Il reddito di cittadinanza tanto voluto dai grillini aveva due obiettivi, la lotta alla povertà e l’attivazione del mercato del lavoro. Si voleva facilitare l’accesso al lavoro a tutti quei poveri relativi, circa il 15% degli italiani. La mancanza di occupazione era considerata la principale causa della povertà e inizialmente il Movimento 5 Stelle aveva stanziato 16 miliardi, in parte erogati direttamente, in parte per i Centri per l’impiego. Il progetto firmato da Nunzia Catalfo, attuale ministro del Lavoro, affidato a Pasquale Tridico e Mimmo Parisi, si è rivelato però un fallimento.

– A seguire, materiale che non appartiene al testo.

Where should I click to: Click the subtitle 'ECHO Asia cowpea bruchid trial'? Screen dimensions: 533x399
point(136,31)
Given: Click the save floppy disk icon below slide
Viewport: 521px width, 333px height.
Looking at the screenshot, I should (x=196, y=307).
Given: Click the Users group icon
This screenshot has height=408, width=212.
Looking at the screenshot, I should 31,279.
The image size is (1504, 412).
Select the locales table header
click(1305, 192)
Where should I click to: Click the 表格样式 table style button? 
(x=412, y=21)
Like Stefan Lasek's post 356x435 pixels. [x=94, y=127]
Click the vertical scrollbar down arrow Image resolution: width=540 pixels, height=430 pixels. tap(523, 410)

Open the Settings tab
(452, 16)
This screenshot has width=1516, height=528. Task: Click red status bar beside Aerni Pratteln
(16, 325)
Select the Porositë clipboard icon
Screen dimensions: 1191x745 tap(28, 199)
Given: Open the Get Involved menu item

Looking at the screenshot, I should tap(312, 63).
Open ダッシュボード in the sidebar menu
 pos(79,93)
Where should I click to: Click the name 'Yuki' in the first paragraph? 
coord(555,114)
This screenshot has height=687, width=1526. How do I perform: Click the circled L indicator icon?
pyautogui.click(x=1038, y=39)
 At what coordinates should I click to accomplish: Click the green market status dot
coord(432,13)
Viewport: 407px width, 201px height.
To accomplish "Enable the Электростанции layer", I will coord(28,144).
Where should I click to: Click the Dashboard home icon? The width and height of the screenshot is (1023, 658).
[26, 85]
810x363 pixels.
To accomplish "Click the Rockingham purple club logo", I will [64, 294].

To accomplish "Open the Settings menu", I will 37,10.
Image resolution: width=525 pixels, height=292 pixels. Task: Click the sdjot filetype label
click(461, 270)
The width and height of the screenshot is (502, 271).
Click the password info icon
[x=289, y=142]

“Tra il dire e il fare anche per i populisti però c’è distanza. Il risultato è stato che le risorse da distribuire sul sociale sono andate in parte al Reddito e in parte a finanziare il provvedimento di quota 100 e così i 16 miliardi che i grillini avevano sognato sono diventati 6 con l’aggiunta dei 2 miliardi del “piccolo” Rei, eredità del governo Gentiloni”, sostiene Dario Di Vico al Corriere della Sera.
Il risultato è stato un flop. Ne hanno beneficiato 1,1 milioni di famiglie, per un totale di 3,1 milioni di persone, e hanno trovato un lavoro solo 200mila italiani. I navigator assunti per aiutare nella ricerca del lavoro hanno contratti in scadenza, non sia che fine faranno e anche lo stesso Di Maio ha fatto un’autocritica sul fallimento del loro tanto voluto reddito di cittadinanza.
“Le riforme hanno bisogno di tempo, la loro implementazione non può essere piegata ai calcoli politici solo perché c’è alle porte una campagna elettorale dove raccontare di aver abolito la povertà. Ma anche in questo caso a tradire i 5 Stelle è stato un deficit di conoscenza del Paese: per migliorare veramente i saldi occupazionali non basta cambiare l’offerta ma bisogna agire sulla cronica debolezza della domanda di lavoro, bisogna sporcarsi le mani e fare i conti con il mercato e le scelte delle imprese”, sostiene Di Vico.